Data records START

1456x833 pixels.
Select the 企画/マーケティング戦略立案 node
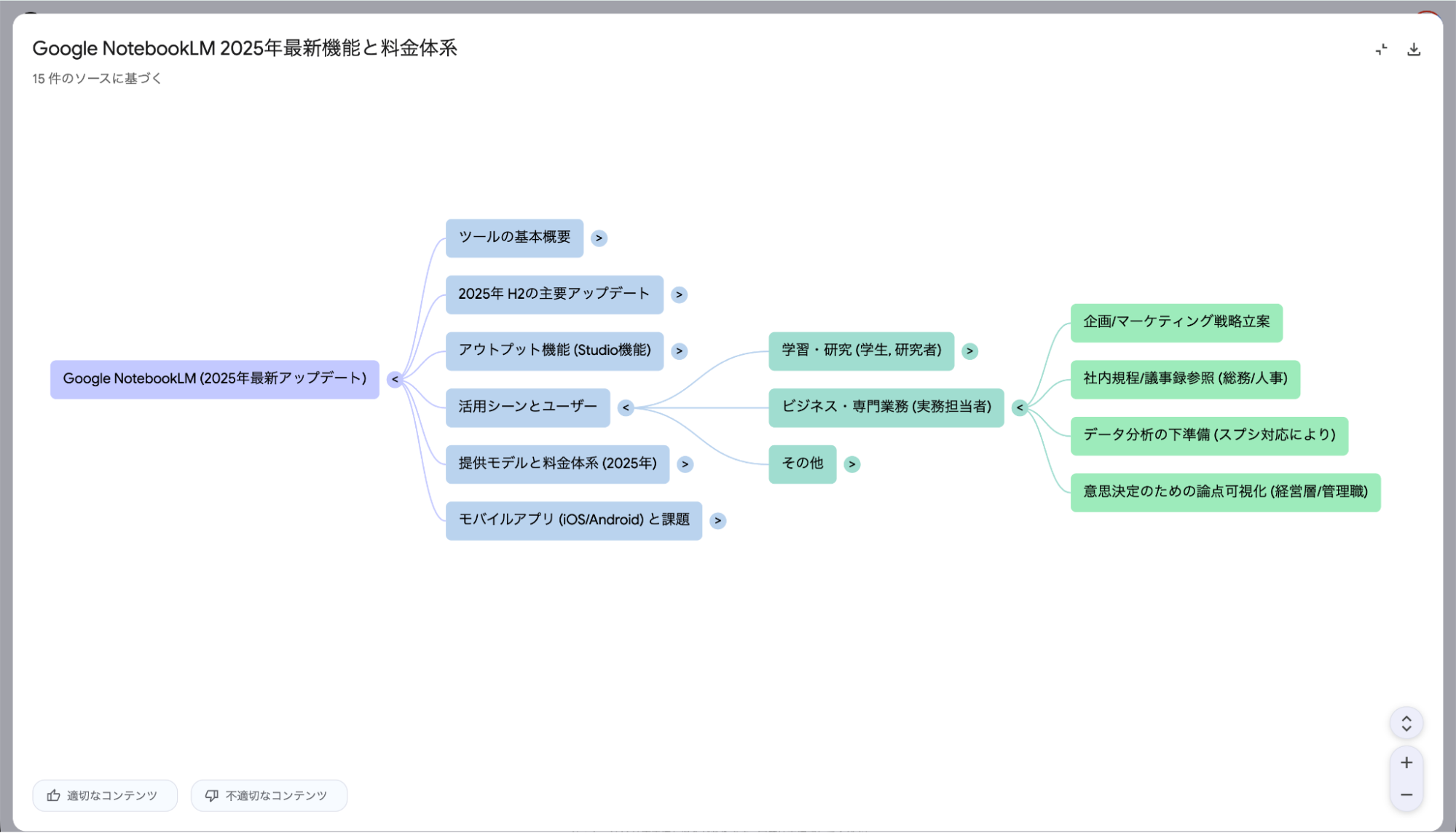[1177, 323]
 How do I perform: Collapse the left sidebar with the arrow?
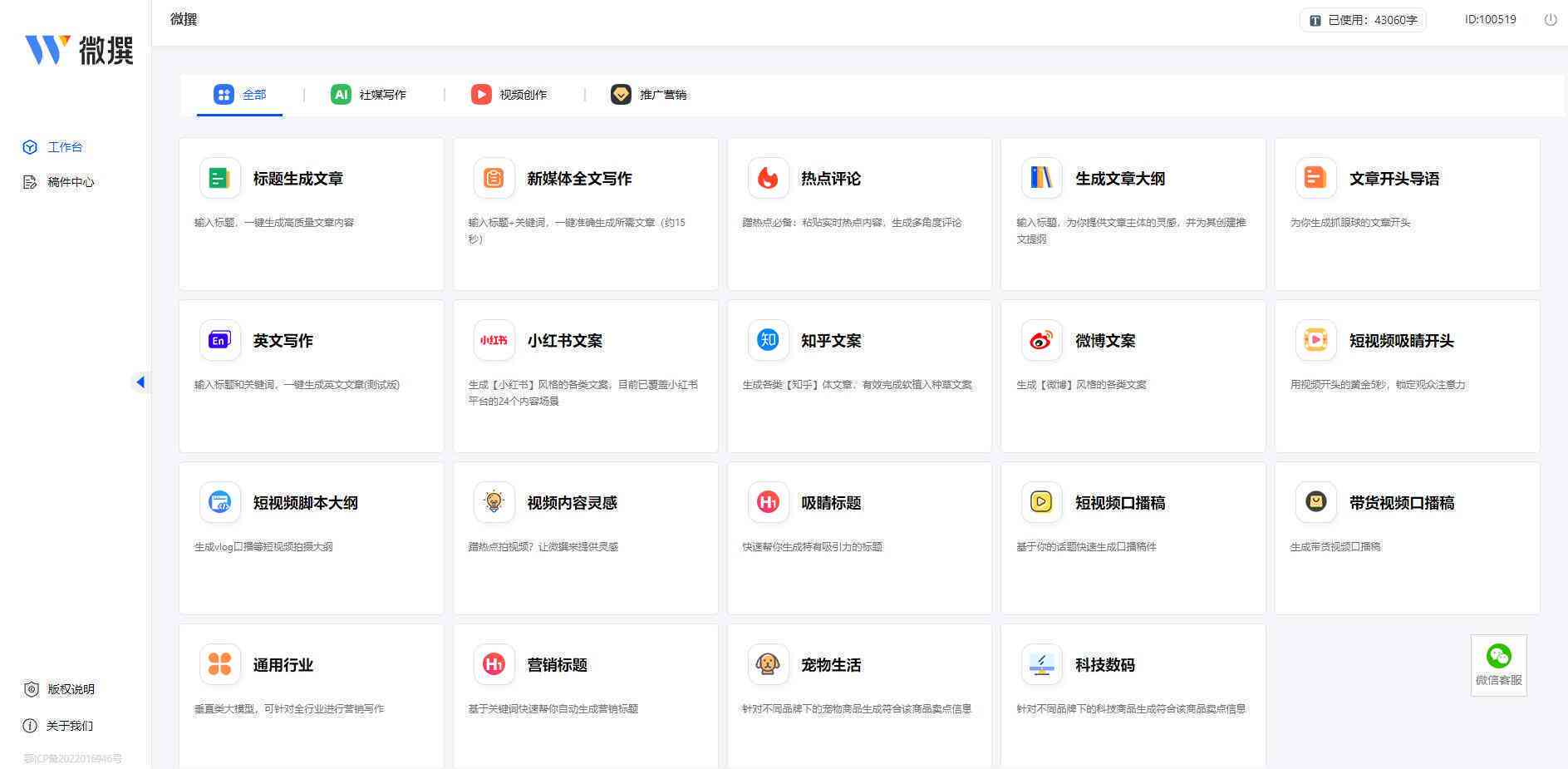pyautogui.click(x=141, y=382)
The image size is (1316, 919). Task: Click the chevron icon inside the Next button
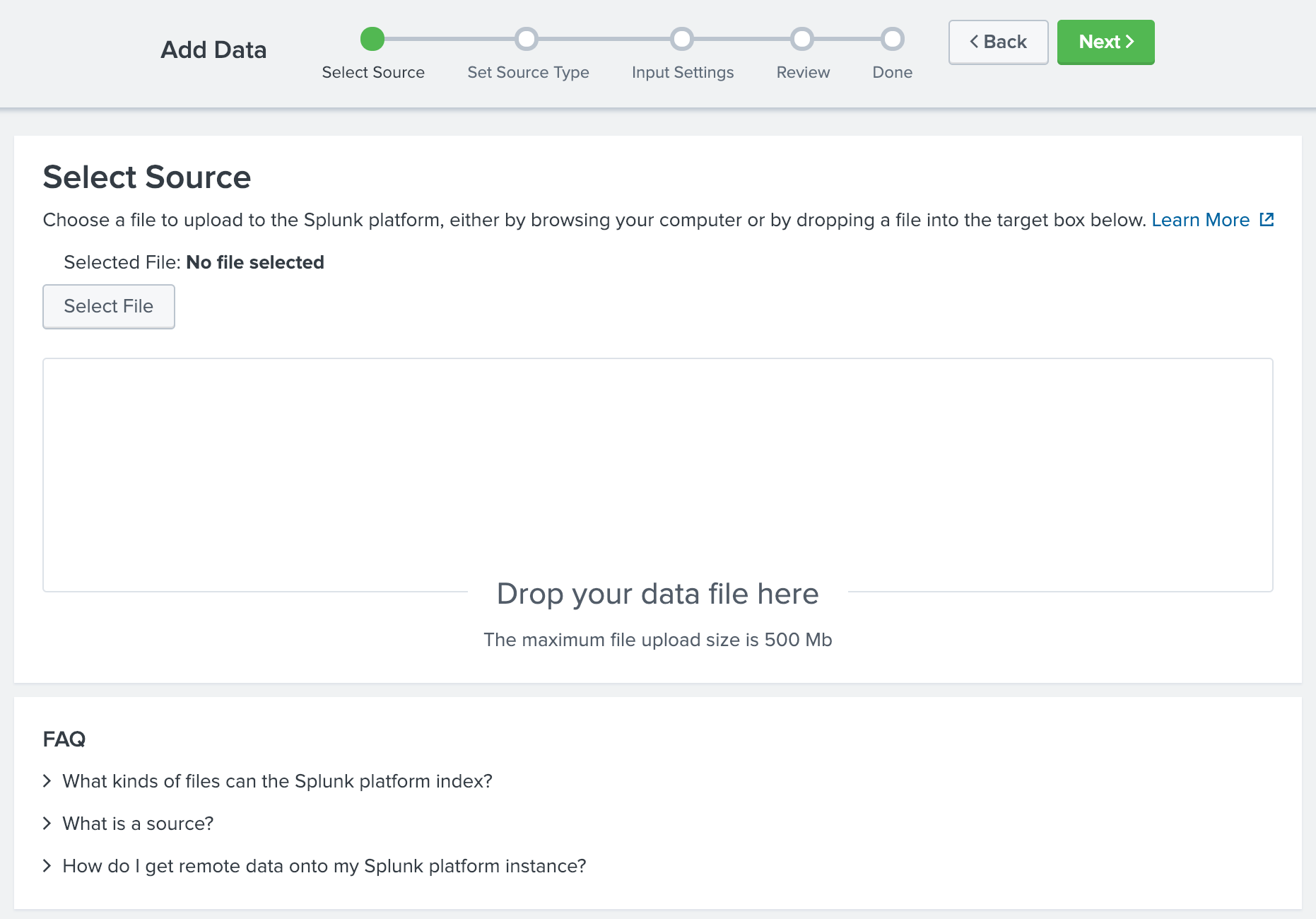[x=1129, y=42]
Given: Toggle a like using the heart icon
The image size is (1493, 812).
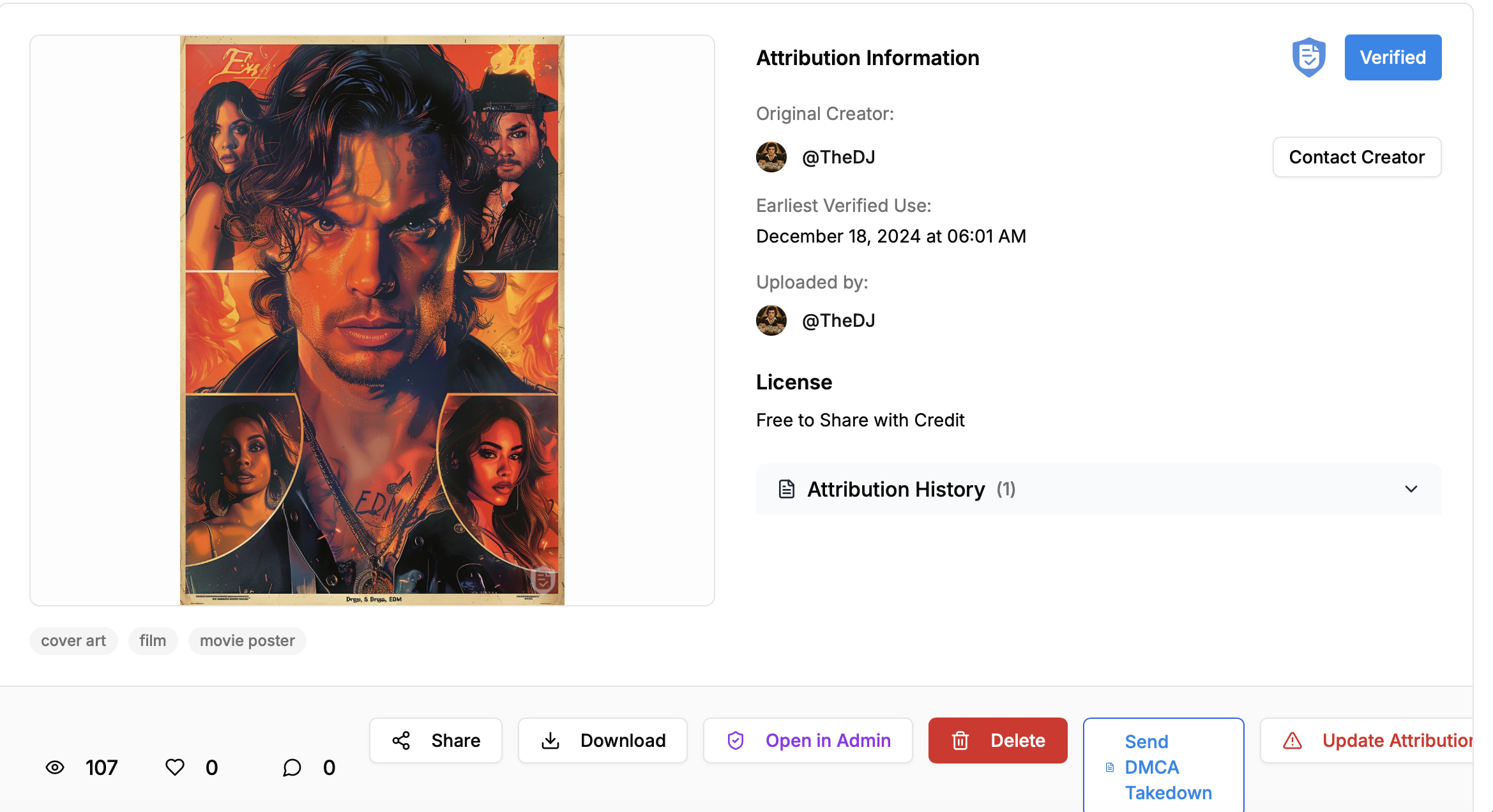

Data records END

#### Task directions:
Repeat, exactly and in full, all records above, but include no pictures.

#### The completed task:
1456x833 pixels.
Select the 企画/マーケティング戦略立案 node
[1177, 323]
 How do I perform: Collapse the left sidebar with the arrow?
pyautogui.click(x=141, y=382)
The image size is (1316, 919). Task: Click the chevron icon inside the Next button
[x=1129, y=42]
Given: Toggle a like using the heart icon
The image size is (1493, 812).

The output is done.